**What to do:** Every line between the top of the data below and the line with "Given: Open Douyin account 青岛食品股份有限公司", both ends included, must be retyped exactly.

[Stored data]
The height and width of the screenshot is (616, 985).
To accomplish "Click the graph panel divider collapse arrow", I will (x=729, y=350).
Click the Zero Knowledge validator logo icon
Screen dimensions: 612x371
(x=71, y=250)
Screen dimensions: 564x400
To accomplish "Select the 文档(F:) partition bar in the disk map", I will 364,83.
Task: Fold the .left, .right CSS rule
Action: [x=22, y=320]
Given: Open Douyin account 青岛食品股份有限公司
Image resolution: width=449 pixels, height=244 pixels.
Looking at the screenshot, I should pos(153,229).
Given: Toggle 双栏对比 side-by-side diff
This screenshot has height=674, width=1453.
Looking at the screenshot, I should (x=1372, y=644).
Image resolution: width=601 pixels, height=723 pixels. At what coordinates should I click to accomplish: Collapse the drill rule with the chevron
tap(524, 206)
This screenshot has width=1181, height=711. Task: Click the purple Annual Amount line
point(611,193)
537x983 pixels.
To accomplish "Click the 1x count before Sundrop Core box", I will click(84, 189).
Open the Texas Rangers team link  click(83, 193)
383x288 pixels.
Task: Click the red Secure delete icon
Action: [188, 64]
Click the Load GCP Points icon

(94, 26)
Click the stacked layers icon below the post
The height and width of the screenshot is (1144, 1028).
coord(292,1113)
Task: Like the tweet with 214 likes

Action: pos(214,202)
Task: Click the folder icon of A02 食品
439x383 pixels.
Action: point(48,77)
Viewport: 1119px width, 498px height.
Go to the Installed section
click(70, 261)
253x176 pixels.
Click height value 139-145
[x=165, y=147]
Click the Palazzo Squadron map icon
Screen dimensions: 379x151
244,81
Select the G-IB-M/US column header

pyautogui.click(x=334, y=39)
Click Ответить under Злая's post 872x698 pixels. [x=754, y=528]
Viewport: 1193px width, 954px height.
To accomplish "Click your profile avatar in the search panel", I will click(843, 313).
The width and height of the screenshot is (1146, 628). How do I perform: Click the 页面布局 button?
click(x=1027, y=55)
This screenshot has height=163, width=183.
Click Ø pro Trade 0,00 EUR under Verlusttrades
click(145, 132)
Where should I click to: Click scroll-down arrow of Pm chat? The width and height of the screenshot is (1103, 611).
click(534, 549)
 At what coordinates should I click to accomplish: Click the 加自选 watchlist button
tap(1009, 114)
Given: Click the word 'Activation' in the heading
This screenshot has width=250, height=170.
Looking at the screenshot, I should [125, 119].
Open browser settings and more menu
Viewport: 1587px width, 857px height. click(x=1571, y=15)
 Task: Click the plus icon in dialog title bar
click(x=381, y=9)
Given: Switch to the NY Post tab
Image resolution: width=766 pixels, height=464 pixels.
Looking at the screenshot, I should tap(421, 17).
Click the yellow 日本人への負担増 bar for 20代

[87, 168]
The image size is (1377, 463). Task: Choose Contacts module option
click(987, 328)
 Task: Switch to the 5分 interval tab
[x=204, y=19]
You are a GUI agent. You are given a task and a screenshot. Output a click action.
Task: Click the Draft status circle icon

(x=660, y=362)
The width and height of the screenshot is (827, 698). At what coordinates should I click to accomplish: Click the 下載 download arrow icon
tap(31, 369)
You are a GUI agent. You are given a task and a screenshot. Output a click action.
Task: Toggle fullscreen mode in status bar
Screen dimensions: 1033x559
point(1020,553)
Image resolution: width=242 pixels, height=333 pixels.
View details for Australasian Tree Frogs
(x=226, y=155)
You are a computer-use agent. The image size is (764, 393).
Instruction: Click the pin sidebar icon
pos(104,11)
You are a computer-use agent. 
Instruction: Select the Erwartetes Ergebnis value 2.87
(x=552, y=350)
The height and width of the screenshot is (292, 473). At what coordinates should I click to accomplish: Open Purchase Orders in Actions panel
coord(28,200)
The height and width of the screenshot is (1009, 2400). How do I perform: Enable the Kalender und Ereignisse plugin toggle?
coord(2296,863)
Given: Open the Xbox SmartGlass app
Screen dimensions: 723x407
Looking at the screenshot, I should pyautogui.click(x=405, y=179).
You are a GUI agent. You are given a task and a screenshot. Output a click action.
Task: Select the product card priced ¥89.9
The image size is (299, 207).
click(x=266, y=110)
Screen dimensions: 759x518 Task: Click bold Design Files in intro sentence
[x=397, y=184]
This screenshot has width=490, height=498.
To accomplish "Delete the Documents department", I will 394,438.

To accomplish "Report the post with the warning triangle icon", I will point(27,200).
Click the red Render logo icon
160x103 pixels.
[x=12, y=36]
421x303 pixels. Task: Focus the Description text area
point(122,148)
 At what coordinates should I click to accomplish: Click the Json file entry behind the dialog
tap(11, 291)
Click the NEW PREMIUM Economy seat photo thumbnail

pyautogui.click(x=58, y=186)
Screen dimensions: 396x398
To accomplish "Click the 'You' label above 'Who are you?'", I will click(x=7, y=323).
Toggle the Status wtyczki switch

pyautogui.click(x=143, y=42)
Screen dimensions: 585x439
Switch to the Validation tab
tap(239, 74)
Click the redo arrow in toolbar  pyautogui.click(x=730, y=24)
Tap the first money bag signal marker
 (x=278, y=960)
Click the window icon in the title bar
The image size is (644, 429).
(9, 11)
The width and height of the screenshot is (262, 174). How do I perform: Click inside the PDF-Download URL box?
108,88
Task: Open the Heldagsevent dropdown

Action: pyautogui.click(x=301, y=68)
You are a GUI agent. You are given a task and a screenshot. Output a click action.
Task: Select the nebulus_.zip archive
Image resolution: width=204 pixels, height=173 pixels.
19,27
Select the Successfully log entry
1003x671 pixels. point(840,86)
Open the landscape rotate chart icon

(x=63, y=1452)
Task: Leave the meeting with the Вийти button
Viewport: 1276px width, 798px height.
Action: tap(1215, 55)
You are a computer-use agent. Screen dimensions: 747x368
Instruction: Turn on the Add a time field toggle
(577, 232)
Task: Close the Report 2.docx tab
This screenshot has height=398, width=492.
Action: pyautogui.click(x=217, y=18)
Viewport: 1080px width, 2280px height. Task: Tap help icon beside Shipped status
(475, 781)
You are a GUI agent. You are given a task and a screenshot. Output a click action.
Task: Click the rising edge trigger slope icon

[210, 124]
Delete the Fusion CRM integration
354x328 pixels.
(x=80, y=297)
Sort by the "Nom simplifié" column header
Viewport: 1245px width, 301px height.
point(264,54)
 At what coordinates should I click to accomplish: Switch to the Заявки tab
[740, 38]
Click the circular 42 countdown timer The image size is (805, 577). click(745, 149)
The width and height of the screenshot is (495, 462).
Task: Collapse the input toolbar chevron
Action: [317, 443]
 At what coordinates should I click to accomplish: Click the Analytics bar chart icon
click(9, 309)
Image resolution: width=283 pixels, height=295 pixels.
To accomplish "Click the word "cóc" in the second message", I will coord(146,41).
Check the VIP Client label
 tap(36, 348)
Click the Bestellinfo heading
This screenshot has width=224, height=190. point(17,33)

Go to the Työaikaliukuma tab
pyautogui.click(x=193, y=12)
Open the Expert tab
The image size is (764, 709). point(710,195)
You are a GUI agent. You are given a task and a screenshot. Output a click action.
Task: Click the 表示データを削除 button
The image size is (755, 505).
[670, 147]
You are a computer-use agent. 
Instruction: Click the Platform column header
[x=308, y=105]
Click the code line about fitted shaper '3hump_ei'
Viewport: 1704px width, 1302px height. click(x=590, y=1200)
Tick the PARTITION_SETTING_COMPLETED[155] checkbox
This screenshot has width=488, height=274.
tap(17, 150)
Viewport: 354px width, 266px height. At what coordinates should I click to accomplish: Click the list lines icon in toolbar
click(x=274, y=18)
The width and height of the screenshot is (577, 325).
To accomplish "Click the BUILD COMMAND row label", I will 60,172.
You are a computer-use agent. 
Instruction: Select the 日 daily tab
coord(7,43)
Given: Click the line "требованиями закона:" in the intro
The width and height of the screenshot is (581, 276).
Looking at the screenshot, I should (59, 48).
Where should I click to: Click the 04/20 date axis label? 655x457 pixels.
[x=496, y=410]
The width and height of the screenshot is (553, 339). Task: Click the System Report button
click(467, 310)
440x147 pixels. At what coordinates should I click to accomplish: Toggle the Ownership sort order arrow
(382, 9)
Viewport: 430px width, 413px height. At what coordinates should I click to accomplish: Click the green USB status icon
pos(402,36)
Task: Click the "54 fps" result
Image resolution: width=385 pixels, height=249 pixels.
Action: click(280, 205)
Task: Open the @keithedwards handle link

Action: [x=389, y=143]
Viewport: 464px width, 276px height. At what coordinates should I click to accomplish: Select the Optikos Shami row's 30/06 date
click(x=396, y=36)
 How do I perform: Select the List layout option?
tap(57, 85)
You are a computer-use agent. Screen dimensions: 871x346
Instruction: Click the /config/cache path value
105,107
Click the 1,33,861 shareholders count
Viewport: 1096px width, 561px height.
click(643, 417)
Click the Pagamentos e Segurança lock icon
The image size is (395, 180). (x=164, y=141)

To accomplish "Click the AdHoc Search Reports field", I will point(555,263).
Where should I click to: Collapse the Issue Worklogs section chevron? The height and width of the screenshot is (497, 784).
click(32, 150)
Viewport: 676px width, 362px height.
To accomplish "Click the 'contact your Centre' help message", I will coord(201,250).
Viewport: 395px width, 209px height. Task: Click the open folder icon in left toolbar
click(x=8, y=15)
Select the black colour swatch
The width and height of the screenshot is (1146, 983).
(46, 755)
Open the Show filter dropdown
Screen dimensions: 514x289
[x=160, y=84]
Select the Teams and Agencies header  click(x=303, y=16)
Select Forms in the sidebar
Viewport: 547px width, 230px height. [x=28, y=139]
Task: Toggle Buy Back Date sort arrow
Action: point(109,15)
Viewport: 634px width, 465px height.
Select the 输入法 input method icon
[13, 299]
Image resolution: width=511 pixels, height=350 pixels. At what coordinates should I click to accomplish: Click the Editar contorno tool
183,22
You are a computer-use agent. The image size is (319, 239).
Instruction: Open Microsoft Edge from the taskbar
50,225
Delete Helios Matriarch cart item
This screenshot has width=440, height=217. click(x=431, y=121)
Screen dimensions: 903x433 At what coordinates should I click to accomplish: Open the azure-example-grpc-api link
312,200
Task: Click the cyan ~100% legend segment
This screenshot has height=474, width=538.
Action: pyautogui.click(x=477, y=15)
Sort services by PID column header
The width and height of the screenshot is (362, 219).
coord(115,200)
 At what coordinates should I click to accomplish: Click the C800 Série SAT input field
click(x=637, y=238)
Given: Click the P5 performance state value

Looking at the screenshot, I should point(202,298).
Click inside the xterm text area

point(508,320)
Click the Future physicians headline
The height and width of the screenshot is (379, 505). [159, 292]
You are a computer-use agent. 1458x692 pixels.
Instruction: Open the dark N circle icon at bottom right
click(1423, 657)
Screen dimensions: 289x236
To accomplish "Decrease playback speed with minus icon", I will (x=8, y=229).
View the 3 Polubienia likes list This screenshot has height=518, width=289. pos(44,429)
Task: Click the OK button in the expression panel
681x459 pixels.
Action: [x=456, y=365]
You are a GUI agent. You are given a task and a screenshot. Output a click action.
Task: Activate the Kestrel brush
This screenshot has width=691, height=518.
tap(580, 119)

**Task result:**
The height and width of the screenshot is (616, 985).
To accomplish "Click the graph panel divider collapse arrow", I will (x=729, y=350).
Click the Zero Knowledge validator logo icon
Screen dimensions: 612x371
(x=71, y=250)
Screen dimensions: 564x400
To accomplish "Select the 文档(F:) partition bar in the disk map", I will 364,83.
Task: Fold the .left, .right CSS rule
Action: [x=22, y=320]
Given: Open Douyin account 青岛食品股份有限公司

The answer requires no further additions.